Id. at 447. In another federal case a hospital employee brought an action against his employer and union for discharging him allegedly in retaliation for the employee's refusal to agree to the union's preferential hiring demands. The United States District Court refused to dismiss the plaintiff's novel claim of "abusive discharge," conceding that no case had gone that far but concluding that "it would be imprudent at the pleading stage to dismiss categorically the possibility" of abusive discharge. Sherman, supra, at 571. The Alabama Supreme Court also wrote of its reluctance to allow the dismissal of novel or extreme theories of liability when it overturned a dismissal of a claim by which it was alleged that an insurer was liable for committing the tort of "outrage" when it refused to pay legitimate benefits due under a policy.

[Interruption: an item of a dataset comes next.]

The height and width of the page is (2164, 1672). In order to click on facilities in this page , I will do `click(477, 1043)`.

Lavoie v. Aetna Life & Casualty Co., supra, 374 So.2d at 311.[2]
In the case before us, plaintiffs' cause of action depends on the establishment of a fiduciary duty owed the plaintiff class by the defendant corporate directors. We cannot say that plaintiffs could not prove any facts that would entitle them to relief. It is true, as the lower court pointed out, that while corporate directors do owe fiduciary duties, the duties are not owed to the world at large. Also it may be generally true that those duties are owed to the corporation and to its stockholders but not creditors of the corporations. Nevertheless, some courts have held that corporate directors do owe a fiduciary duty to creditors, Baldwin v. Wolff, 82 Conn. 559, 74 A. 948 (1909); Veeser v. Robinson Hotel Co., 275 Mich. 133, 266 N.W. 54 (1936), particularly when the corporation becomes insolvent, Francis v. United Jersey Bank, 87 N.J. 15, 36, 432 A.2d 814, 824 (1981); Whitfield v. Kern, 122 N.J.Eq. 332, 341-42, 192 A. 48, 53-54 (1937); 19 C.J.S. Corporations § 837.

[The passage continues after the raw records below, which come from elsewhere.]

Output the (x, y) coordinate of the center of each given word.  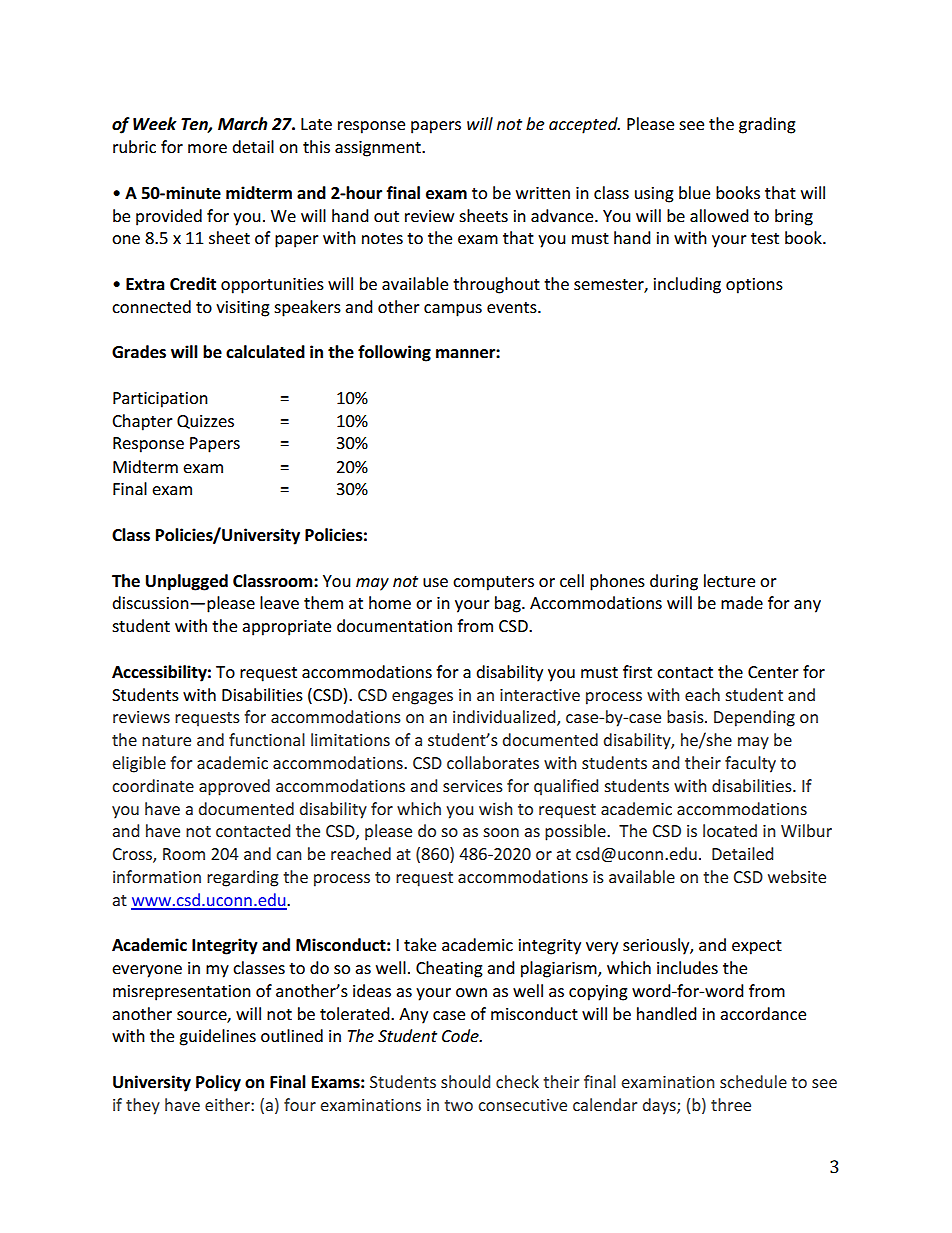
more (207, 148)
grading (767, 125)
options (754, 286)
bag (509, 604)
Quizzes (205, 422)
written (543, 193)
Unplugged (187, 582)
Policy (218, 1083)
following (394, 353)
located (730, 830)
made (742, 602)
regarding (243, 878)
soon (501, 832)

This Court has held that the "dealings between a majority stockholder and director and the corporation he controls ... are subject to close scrutiny at the instance *126 of persons having an interested relationship to the operation, such as a stockholder." Lash v. Lash Furniture Co. of Barre, Inc., 130 Vt. 517, 522, 296 A.2d 207, 211 (1972). This language suggests that parties other than stockholders, may, under certain circumstances, also subject corporate director's dealings to close scrutiny. Again, however remote the possibility or novel the claim may be, we cannot say as a matter of law at this point that there is no possibility that plaintiffs could present sufficient evidence to establish a fiduciary duty and a breach thereof; a dismissal based on V.R.C.P. 12(b)(6) was at least premature in this case.

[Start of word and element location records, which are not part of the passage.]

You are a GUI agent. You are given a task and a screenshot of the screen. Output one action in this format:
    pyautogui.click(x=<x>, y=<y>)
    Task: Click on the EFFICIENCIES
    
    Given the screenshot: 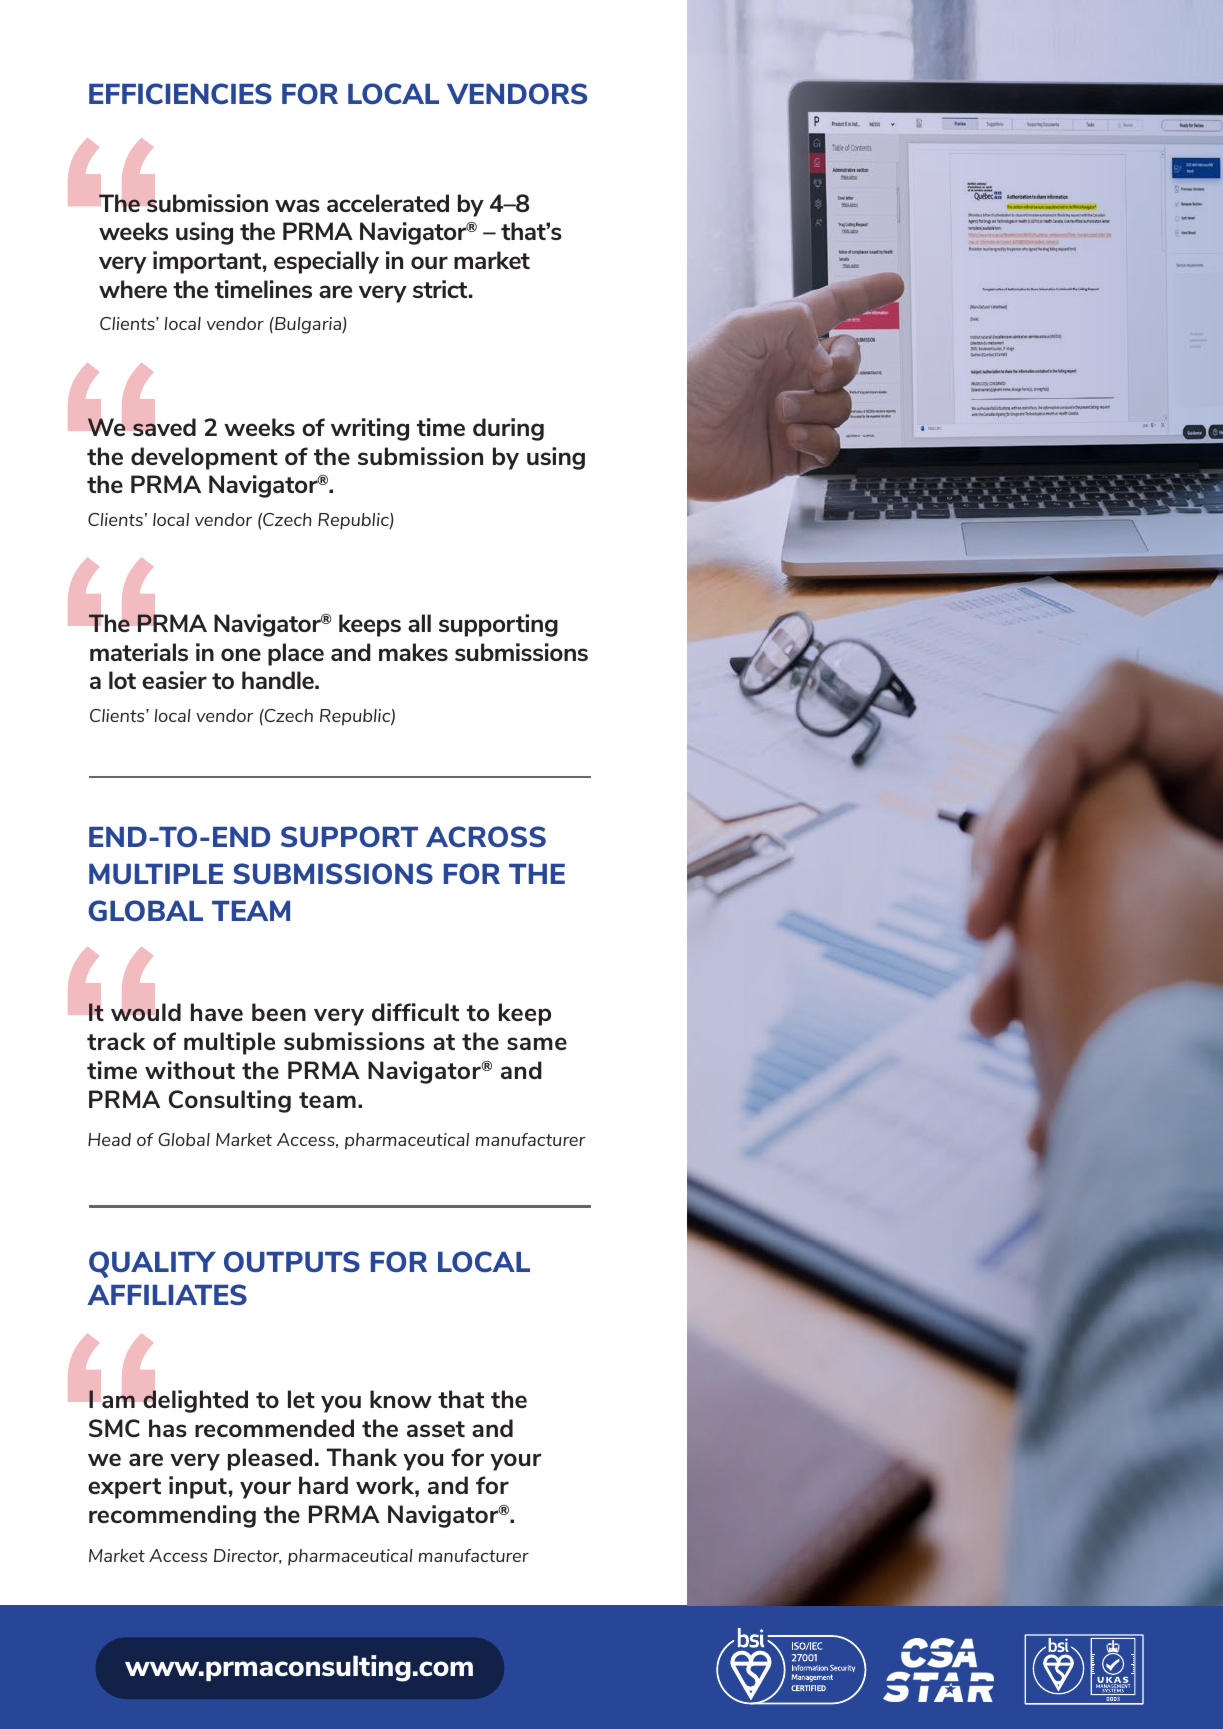 What is the action you would take?
    pyautogui.click(x=180, y=93)
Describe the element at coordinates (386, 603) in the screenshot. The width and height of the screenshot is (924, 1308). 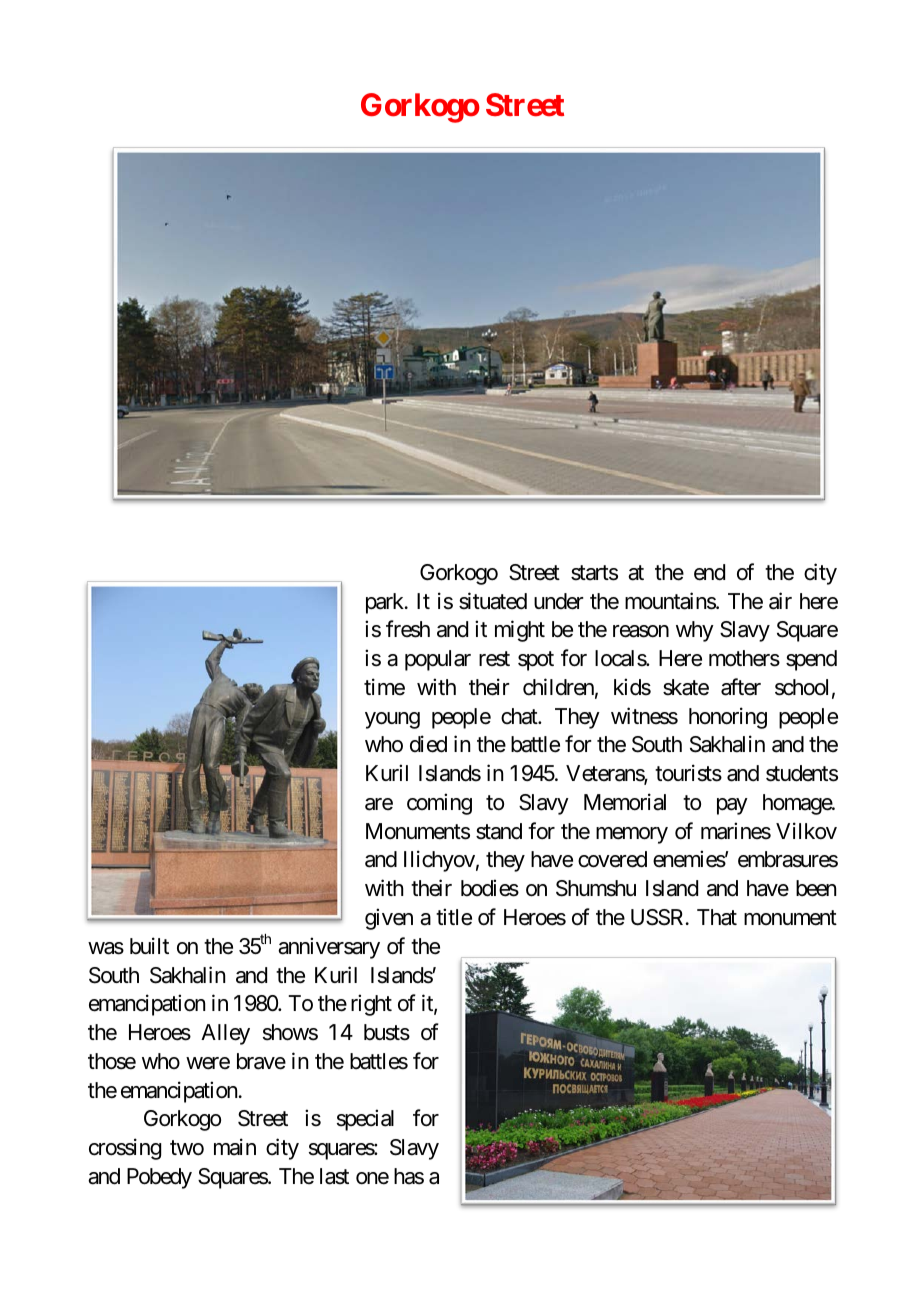
I see `park` at that location.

Further, the court below held the allegation that plaintiffs had paid the purchase money to Haystack to be managed for their benefit was a legal conclusion as to the effect of the payment, not an allegation of fact. We need not decide the merits of this holding; it may be correct. Nevertheless, even assuming the allegation is a conclusion of law only, the court's ruling had the effect of depriving plaintiffs of the opportunity to present evidence at trial which might require an ultimate conclusion in their favor.
Reiterating that dismissals on the pleadings are not favored, particularly when, as here, the plaintiffs' legal theory is novel, we hold that the court should have denied the motion to dismiss and permitted the cause to proceed to trial.
Reversed and remanded.
NOTES
[1] Plaintiffs' original complaint included allegations not in their amended complaint. Nevertheless, plaintiffs advised the court that their amended complaint constituted their entire complaint.
[2] In the instant case, defendants wrote in their brief: "[P]laintiffs ... ask this court to boldly go where no court has gone before."